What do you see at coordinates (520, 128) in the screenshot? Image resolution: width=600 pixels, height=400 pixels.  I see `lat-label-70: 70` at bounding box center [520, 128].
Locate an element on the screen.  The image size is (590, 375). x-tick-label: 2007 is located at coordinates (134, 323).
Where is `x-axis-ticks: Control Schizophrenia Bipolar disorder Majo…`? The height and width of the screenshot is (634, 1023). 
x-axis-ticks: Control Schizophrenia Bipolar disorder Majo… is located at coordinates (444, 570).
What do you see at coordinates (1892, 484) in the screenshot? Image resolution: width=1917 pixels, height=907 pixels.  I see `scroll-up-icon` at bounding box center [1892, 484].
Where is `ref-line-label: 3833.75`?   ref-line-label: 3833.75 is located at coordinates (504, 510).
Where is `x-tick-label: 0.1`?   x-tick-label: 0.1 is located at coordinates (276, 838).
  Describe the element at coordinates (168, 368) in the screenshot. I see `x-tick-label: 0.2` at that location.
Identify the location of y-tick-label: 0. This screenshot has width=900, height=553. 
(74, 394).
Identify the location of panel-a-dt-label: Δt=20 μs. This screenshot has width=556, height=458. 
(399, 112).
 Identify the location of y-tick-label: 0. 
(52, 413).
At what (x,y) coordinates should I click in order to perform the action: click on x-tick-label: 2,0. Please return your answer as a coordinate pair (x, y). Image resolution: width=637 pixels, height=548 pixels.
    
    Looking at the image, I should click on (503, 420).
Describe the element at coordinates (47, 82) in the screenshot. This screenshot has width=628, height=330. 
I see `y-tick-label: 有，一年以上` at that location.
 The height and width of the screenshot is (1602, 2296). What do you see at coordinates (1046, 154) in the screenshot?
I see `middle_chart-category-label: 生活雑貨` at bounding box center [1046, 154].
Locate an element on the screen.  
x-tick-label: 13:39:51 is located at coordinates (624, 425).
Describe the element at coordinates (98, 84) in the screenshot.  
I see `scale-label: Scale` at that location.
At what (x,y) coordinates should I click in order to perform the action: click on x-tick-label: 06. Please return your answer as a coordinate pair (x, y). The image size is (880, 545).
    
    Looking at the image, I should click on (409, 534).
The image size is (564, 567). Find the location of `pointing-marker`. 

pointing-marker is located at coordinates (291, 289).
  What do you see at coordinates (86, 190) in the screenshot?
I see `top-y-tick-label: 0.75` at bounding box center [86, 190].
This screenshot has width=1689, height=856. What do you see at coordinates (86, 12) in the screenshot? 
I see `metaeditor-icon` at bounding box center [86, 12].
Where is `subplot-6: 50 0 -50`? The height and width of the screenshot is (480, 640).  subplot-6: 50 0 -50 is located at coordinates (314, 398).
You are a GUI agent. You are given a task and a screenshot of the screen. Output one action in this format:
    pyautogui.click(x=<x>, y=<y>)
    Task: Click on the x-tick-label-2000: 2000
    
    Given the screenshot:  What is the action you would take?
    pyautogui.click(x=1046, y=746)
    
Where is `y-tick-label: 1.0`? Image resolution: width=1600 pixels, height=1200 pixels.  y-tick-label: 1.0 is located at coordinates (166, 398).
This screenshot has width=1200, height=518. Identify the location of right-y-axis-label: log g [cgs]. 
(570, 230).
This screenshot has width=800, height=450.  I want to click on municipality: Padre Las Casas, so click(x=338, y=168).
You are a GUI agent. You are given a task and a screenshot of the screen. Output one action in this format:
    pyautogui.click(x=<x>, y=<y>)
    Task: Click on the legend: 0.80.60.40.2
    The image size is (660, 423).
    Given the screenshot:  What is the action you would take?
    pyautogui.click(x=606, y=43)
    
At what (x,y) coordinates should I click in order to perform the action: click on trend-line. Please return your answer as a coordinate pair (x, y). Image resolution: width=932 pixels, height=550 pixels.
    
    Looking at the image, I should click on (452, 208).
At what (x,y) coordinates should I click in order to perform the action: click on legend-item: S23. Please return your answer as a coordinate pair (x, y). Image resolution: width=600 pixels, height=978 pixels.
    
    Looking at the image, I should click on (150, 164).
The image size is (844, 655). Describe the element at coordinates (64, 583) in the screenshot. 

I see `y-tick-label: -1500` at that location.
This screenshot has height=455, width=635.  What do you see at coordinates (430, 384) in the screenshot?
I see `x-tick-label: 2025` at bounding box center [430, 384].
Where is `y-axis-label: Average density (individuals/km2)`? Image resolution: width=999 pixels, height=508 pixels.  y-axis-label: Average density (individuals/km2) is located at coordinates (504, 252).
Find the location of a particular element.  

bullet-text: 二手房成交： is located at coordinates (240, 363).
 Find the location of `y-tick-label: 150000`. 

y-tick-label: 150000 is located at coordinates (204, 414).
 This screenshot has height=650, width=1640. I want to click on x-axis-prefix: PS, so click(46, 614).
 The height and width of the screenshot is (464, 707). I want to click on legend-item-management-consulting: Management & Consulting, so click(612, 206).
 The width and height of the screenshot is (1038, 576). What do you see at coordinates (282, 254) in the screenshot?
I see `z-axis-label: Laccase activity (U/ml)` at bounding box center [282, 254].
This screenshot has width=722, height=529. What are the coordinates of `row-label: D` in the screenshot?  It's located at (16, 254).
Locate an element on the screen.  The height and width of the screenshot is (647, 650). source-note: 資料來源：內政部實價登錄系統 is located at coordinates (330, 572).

▬▬▬▬▬▬

» **Task statement**
Copy the records above, putting "Give the position of" wherever "Identify the location of" appears and leaving everything else unchanged.

» **Reply to the task**
What do you see at coordinates (520, 128) in the screenshot? Image resolution: width=600 pixels, height=400 pixels.  I see `lat-label-70: 70` at bounding box center [520, 128].
Locate an element on the screen.  The image size is (590, 375). x-tick-label: 2007 is located at coordinates (134, 323).
Where is `x-axis-ticks: Control Schizophrenia Bipolar disorder Majo…`? The height and width of the screenshot is (634, 1023). 
x-axis-ticks: Control Schizophrenia Bipolar disorder Majo… is located at coordinates (444, 570).
What do you see at coordinates (1892, 484) in the screenshot? Image resolution: width=1917 pixels, height=907 pixels.  I see `scroll-up-icon` at bounding box center [1892, 484].
Where is `ref-line-label: 3833.75`?   ref-line-label: 3833.75 is located at coordinates (504, 510).
Where is `x-tick-label: 0.1`?   x-tick-label: 0.1 is located at coordinates (276, 838).
  Describe the element at coordinates (168, 368) in the screenshot. I see `x-tick-label: 0.2` at that location.
Give the position of y-tick-label: 0. This screenshot has width=900, height=553. 
(74, 394).
Give the position of panel-a-dt-label: Δt=20 μs. This screenshot has width=556, height=458. 
(399, 112).
 Give the position of y-tick-label: 0. 
(52, 413).
At what (x,y) coordinates should I click in order to perform the action: click on x-tick-label: 2,0. Please return your answer as a coordinate pair (x, y). Image resolution: width=637 pixels, height=548 pixels.
    
    Looking at the image, I should click on (503, 420).
Describe the element at coordinates (47, 82) in the screenshot. This screenshot has width=628, height=330. 
I see `y-tick-label: 有，一年以上` at that location.
 The height and width of the screenshot is (1602, 2296). What do you see at coordinates (1046, 154) in the screenshot?
I see `middle_chart-category-label: 生活雑貨` at bounding box center [1046, 154].
Locate an element on the screen.  
x-tick-label: 13:39:51 is located at coordinates (624, 425).
Describe the element at coordinates (98, 84) in the screenshot.  
I see `scale-label: Scale` at that location.
At what (x,y) coordinates should I click in order to perform the action: click on x-tick-label: 06. Please return your answer as a coordinate pair (x, y). The image size is (880, 545).
    
    Looking at the image, I should click on (409, 534).
The image size is (564, 567). Find the location of `pointing-marker`. 

pointing-marker is located at coordinates (291, 289).
  What do you see at coordinates (86, 190) in the screenshot?
I see `top-y-tick-label: 0.75` at bounding box center [86, 190].
This screenshot has width=1689, height=856. What do you see at coordinates (86, 12) in the screenshot? 
I see `metaeditor-icon` at bounding box center [86, 12].
Where is `subplot-6: 50 0 -50`? The height and width of the screenshot is (480, 640).  subplot-6: 50 0 -50 is located at coordinates (314, 398).
You are a GUI agent. You are given a task and a screenshot of the screen. Output one action in this format:
    pyautogui.click(x=<x>, y=<y>)
    Task: Click on the x-tick-label-2000: 2000
    
    Given the screenshot:  What is the action you would take?
    pyautogui.click(x=1046, y=746)
    
Where is `y-tick-label: 1.0`? Image resolution: width=1600 pixels, height=1200 pixels.  y-tick-label: 1.0 is located at coordinates (166, 398).
This screenshot has width=1200, height=518. Give the position of right-y-axis-label: log g [cgs]. 
(570, 230).
This screenshot has width=800, height=450.  I want to click on municipality: Padre Las Casas, so click(x=338, y=168).
You are a GUI agent. You are given a task and a screenshot of the screen. Output one action in this format:
    pyautogui.click(x=<x>, y=<y>)
    Task: Click on the legend: 0.80.60.40.2
    The image size is (660, 423).
    Given the screenshot:  What is the action you would take?
    pyautogui.click(x=606, y=43)
    
At what (x,y) coordinates should I click in order to perform the action: click on trend-line. Please return your answer as a coordinate pair (x, y). Image resolution: width=932 pixels, height=550 pixels.
    
    Looking at the image, I should click on (452, 208).
At what (x,y) coordinates should I click in order to perform the action: click on legend-item: S23. Please return your answer as a coordinate pair (x, y). Image resolution: width=600 pixels, height=978 pixels.
    
    Looking at the image, I should click on (150, 164).
The image size is (844, 655). Describe the element at coordinates (64, 583) in the screenshot. 

I see `y-tick-label: -1500` at that location.
This screenshot has height=455, width=635.  What do you see at coordinates (430, 384) in the screenshot?
I see `x-tick-label: 2025` at bounding box center [430, 384].
Where is `y-axis-label: Average density (individuals/km2)`? Image resolution: width=999 pixels, height=508 pixels.  y-axis-label: Average density (individuals/km2) is located at coordinates (504, 252).
Find the location of a particular element.  

bullet-text: 二手房成交： is located at coordinates (240, 363).
 Find the location of `y-tick-label: 150000`. 

y-tick-label: 150000 is located at coordinates (204, 414).
 This screenshot has height=650, width=1640. I want to click on x-axis-prefix: PS, so click(46, 614).
 The height and width of the screenshot is (464, 707). I want to click on legend-item-management-consulting: Management & Consulting, so click(612, 206).
 The width and height of the screenshot is (1038, 576). What do you see at coordinates (282, 254) in the screenshot?
I see `z-axis-label: Laccase activity (U/ml)` at bounding box center [282, 254].
This screenshot has width=722, height=529. What are the coordinates of `row-label: D` in the screenshot?  It's located at (16, 254).
Locate an element on the screen.  The height and width of the screenshot is (647, 650). source-note: 資料來源：內政部實價登錄系統 is located at coordinates (330, 572).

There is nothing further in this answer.